## The task
Rewrite everything from the start of the entries down to the line containing "[x=872, y=89]", both ends included, requests and all. Multiply every coordinate in the answers by 1.25 and round each to a whole number, with halves rounding up.

## Data records
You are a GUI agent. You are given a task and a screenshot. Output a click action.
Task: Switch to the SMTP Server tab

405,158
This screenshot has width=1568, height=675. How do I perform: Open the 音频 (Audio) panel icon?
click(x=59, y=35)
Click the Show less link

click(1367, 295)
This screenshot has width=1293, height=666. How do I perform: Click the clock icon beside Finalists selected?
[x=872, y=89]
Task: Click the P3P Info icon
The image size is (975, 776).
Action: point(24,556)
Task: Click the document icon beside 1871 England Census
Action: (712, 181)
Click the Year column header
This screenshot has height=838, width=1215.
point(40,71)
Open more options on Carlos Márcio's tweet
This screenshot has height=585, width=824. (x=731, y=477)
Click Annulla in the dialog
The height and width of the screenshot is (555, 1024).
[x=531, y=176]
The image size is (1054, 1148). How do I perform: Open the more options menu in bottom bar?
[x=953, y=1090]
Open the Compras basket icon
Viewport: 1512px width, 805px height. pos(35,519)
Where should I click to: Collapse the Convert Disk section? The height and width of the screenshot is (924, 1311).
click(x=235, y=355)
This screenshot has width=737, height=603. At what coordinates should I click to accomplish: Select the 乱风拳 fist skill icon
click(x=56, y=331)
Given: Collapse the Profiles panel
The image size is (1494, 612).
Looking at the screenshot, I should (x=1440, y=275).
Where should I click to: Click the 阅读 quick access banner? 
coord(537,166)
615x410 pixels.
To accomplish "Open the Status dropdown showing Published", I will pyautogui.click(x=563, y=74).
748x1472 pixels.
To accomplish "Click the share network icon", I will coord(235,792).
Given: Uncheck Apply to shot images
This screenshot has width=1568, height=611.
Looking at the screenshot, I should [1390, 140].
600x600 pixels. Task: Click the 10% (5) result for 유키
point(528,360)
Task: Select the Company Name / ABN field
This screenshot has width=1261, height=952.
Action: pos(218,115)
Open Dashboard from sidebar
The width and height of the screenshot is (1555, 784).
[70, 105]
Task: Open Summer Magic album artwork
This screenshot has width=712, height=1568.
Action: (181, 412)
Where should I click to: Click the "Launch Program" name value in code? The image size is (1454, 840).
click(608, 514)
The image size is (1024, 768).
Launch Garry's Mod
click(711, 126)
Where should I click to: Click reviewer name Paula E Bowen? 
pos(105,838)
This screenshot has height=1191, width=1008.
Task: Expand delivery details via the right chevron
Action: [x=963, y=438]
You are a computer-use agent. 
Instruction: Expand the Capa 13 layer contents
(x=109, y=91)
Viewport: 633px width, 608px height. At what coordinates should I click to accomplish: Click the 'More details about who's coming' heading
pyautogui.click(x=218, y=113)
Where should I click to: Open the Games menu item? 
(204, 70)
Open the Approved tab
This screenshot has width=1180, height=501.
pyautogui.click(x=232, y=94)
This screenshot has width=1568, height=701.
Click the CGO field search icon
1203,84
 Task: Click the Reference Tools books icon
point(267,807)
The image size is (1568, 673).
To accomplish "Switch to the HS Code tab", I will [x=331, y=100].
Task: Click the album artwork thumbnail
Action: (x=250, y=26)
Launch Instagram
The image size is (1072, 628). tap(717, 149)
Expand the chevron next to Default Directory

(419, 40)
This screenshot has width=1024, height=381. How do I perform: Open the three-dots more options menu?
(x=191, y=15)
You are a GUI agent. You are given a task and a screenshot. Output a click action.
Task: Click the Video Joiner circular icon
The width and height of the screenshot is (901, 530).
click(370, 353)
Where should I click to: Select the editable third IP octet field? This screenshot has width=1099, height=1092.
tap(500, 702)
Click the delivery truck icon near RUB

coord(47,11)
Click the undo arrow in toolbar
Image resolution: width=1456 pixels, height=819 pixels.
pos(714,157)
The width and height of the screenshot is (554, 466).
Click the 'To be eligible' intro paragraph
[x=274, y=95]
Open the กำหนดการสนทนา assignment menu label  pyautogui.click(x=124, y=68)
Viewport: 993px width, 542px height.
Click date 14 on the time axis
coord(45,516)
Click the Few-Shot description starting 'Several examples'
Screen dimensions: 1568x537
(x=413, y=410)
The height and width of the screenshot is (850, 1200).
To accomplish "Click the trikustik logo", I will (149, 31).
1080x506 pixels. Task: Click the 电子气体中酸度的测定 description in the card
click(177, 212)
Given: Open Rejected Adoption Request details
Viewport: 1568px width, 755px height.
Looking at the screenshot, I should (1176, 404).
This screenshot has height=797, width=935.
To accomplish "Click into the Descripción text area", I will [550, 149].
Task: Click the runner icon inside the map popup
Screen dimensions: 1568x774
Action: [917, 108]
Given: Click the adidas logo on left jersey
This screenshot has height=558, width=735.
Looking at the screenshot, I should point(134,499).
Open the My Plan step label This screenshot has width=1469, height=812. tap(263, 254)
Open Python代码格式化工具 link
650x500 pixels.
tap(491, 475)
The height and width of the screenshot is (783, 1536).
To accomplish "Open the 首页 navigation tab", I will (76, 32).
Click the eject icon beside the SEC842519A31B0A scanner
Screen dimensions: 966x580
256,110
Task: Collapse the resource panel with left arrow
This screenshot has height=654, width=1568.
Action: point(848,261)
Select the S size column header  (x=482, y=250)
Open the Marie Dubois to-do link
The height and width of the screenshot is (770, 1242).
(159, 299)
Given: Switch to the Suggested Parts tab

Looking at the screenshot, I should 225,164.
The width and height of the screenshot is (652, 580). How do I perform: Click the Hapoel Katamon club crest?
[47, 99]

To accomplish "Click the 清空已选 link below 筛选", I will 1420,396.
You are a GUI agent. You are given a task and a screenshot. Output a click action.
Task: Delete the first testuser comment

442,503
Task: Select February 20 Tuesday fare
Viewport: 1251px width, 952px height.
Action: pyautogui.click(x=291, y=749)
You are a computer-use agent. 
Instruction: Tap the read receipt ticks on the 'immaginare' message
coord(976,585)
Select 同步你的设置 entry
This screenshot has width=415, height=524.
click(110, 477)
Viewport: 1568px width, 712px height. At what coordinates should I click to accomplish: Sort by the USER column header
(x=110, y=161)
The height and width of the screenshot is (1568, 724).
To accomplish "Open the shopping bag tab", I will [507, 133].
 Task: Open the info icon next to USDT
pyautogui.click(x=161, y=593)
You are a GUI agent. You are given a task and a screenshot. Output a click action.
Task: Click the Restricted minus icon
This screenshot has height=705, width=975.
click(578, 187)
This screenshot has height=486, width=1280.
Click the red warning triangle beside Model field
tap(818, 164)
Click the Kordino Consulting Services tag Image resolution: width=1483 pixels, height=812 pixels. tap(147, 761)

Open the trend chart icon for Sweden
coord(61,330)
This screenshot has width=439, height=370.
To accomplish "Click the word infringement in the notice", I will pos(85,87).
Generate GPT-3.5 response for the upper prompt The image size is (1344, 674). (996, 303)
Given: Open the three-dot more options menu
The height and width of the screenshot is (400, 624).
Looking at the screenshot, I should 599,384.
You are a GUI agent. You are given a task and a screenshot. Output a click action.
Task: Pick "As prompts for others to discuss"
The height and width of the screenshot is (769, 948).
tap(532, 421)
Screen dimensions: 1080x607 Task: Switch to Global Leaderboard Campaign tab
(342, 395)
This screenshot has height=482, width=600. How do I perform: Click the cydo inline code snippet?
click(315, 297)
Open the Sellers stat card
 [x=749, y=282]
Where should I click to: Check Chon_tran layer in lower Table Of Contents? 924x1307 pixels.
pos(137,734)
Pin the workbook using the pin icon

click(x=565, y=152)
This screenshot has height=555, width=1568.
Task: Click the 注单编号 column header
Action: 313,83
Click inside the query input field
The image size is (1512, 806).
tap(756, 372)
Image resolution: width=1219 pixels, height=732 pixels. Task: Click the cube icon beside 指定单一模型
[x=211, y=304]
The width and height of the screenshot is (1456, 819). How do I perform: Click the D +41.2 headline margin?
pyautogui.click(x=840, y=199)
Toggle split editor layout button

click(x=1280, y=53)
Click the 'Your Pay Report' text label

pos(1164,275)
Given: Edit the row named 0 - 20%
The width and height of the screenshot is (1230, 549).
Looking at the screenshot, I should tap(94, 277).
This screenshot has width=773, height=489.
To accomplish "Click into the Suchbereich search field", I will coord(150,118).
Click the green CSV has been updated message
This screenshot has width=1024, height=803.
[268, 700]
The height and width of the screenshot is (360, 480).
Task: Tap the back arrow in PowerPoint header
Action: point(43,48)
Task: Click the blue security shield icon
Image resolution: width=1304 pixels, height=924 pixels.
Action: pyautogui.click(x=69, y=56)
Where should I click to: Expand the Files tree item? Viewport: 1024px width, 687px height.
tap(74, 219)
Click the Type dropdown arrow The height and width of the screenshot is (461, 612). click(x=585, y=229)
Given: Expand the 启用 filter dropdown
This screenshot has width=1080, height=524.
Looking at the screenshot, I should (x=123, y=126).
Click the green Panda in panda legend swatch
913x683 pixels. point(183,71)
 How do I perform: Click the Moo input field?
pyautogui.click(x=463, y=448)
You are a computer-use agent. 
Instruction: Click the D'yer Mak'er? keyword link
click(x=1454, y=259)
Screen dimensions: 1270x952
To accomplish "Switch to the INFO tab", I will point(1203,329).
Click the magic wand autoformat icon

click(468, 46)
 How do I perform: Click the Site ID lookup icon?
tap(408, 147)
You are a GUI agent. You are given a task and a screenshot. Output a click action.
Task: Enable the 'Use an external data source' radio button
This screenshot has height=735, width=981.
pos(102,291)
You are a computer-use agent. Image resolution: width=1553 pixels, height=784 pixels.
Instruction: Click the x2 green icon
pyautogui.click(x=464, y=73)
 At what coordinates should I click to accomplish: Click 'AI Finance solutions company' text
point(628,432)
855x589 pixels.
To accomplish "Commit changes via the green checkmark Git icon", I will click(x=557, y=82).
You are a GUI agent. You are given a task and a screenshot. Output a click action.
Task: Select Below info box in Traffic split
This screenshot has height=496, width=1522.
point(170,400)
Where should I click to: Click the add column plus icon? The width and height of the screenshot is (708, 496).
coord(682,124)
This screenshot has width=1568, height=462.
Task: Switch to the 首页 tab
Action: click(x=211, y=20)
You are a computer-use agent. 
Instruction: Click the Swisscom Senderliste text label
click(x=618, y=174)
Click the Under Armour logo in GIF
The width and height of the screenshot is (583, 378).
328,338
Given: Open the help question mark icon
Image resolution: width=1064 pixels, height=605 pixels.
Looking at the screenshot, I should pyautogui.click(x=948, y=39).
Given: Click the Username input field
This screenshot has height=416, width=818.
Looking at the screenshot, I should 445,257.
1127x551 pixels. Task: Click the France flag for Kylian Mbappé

## Result
You are a GUI agent. You are given a task and a screenshot. Output a click action.
Task: Switch to the SMTP Server tab

506,198
This screenshot has width=1568, height=675. How do I perform: Open the 音频 (Audio) panel icon?
click(x=74, y=44)
Click the Show less link

click(1709, 369)
This screenshot has width=1293, height=666. How do I perform: Click the clock icon beside Finalists selected?
[x=1090, y=111]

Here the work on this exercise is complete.